Oleh : Defria Puspita
Kapan lulus? kapan S2? kapan kerja? kapan Sukses? kapan nikah? kapan punya anak? kapan? dan kapan? Pertanyaan tersebut terus hadir dan menghantui. Semua terasa cepat, mengejar dan tidak ada habisnya. Teman-teman sudah ada yang menang lomba, jadi duta, ketua organisasi, dapat beasiswa, S2 di luar negeri, menikah, punya anak, punya pekerjaan, punya usaha, punya penghasilan, dan segala lainnya yang terlihat sempurna. Bahkan ketika dilahirkan ke dunia pun seorang bayi itu sudah terikat dengan perlombaan yang dibebankan kepada sang ibu. Bayi harus cepat tengkurap, duduk, merangkak dan sebelum usia 1 tahun harus sudah bisa berjalan, Masuk PAUD seorang anak dituntut harus bisa baca dan tulis hingga memiliki tulisan tangan yang indah.

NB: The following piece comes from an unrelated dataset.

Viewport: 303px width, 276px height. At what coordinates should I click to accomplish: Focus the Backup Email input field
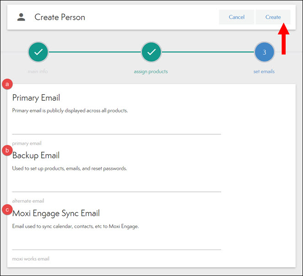coord(116,185)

Sistem yang dibuat pemerintah pun melanggengkan perlombaan hidup yang tidak sehat. Lulus SMA langsung kuliah karena ada pembatasan usia kelas reguler di Perguruan Tinggi Negeri yaitu 21 tahun, setelah kuliah harus segera dapat pekerjaan karena hal yang sama. Berdasarkan syarat batasan usia Badan Usaha Milik Negara (BUMN) untuk lulusan baru antara 21-26 tahun, sarjana antara 25-30 tahun, dan pascasarjana memiliki batasan usia maksimal hingga 35 tahun. Sistem pemerintah membuat kita terus terkejar oleh waktu, batasan usia membuat kita berlari bahkan tidak memberi ruang untuk beristirahat atau bersedih.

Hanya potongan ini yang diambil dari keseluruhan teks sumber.